Purpose of this page: provide some informal guidance on career development, expectations at a postdoc level in a robotics, machine learning or computer vision research discipline area. This is advice tailored to the current state of this ultra-competitive field, not an aspirational vision for how these fields could actually be run in a better way.

Working assumption: that your immediate career intent is to either a) stay in academia and join faculty eventually or b) work in a technical research-focused role in a tech company / startup (which of course won’t apply to many people). Advice also assumes you’re currently in a research intensive postdoc role, or at least one with substantial research component.

Consequently the main focus of this discussion is on transitioning from a junior researcher who is heavily reliant on their supervisor to a largely independent researcher.

Current context: these fields are currently hyped and generally very well-funded, so if you are completely flexible (location, type of research, academic-industry etc.) getting a job of some description is not challenging, although tenure-track jobs in academia are still quite rare.

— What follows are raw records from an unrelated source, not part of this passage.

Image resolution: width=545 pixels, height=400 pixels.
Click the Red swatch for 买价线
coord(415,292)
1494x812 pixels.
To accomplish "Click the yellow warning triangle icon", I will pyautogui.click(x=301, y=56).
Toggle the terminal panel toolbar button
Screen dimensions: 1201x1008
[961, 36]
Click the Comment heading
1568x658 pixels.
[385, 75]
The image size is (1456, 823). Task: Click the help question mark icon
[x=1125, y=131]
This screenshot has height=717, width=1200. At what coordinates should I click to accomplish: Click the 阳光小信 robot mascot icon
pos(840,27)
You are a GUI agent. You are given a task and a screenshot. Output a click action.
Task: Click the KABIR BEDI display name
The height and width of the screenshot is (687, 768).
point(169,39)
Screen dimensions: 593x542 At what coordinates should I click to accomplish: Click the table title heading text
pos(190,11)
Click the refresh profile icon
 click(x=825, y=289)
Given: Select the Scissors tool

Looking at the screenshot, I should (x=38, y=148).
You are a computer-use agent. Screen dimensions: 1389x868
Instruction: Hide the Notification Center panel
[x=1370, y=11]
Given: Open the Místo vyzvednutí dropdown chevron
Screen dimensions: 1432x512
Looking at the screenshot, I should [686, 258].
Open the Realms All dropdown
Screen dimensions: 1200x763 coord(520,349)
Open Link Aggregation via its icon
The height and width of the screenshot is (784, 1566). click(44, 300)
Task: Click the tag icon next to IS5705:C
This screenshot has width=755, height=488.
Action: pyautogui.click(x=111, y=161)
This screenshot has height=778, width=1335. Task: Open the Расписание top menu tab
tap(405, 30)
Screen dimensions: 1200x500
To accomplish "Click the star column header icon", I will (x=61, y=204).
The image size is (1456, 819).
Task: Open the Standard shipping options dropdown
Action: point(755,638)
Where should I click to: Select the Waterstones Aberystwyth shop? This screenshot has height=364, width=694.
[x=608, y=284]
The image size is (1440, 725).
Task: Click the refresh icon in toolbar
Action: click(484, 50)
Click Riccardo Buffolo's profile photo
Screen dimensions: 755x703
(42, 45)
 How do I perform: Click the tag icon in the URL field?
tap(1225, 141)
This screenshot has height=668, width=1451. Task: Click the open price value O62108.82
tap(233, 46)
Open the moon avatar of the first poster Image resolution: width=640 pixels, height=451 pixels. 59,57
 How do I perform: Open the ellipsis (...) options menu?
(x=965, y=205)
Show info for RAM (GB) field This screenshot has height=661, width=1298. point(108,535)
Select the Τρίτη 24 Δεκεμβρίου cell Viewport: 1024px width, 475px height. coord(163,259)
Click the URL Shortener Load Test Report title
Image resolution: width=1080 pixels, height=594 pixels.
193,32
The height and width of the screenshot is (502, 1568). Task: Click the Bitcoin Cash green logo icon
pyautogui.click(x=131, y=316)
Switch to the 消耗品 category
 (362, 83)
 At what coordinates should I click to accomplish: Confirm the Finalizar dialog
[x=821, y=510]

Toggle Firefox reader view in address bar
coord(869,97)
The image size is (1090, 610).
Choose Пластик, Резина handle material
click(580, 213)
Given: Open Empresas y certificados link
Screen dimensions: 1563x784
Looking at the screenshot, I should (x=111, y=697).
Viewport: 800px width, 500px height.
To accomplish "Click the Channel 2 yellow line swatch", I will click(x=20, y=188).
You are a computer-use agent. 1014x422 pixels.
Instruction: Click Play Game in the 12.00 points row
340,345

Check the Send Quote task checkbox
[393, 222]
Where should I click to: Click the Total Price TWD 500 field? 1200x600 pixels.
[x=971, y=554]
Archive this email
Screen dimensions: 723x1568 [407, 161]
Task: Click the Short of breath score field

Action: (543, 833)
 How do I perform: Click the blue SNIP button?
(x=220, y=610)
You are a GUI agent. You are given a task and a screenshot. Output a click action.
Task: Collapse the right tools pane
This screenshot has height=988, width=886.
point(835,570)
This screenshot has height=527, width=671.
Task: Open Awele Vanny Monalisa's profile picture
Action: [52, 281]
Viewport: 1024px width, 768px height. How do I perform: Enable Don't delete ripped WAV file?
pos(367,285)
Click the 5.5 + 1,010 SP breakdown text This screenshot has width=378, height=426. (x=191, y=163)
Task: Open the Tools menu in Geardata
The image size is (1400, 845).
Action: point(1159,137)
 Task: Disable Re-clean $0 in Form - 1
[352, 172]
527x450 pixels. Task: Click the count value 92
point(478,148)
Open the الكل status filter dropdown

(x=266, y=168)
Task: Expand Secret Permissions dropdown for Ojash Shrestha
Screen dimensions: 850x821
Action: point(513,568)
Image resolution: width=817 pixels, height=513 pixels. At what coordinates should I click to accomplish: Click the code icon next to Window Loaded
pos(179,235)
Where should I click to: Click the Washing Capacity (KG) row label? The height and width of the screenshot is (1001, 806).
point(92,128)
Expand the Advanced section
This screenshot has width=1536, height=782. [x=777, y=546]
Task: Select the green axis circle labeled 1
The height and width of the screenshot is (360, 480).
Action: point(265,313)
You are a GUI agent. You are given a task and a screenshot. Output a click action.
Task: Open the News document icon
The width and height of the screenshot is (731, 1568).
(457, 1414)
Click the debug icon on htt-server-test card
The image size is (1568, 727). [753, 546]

This situation is unlikely to remain like this in the long term, there are always cycles.

Flexiblity Limitations: if you’re constrained in certain ways (certain geographic constraints, family commitments, don’t want to work in certain sectors e.g. defence or certain countries), then even in the current healthy jobs climate, your options are substantially reduced.

Takeaway for Career Prospects: Consequently, whatever your situation, the more competitive you can be with regards to the following, the better your career prospects.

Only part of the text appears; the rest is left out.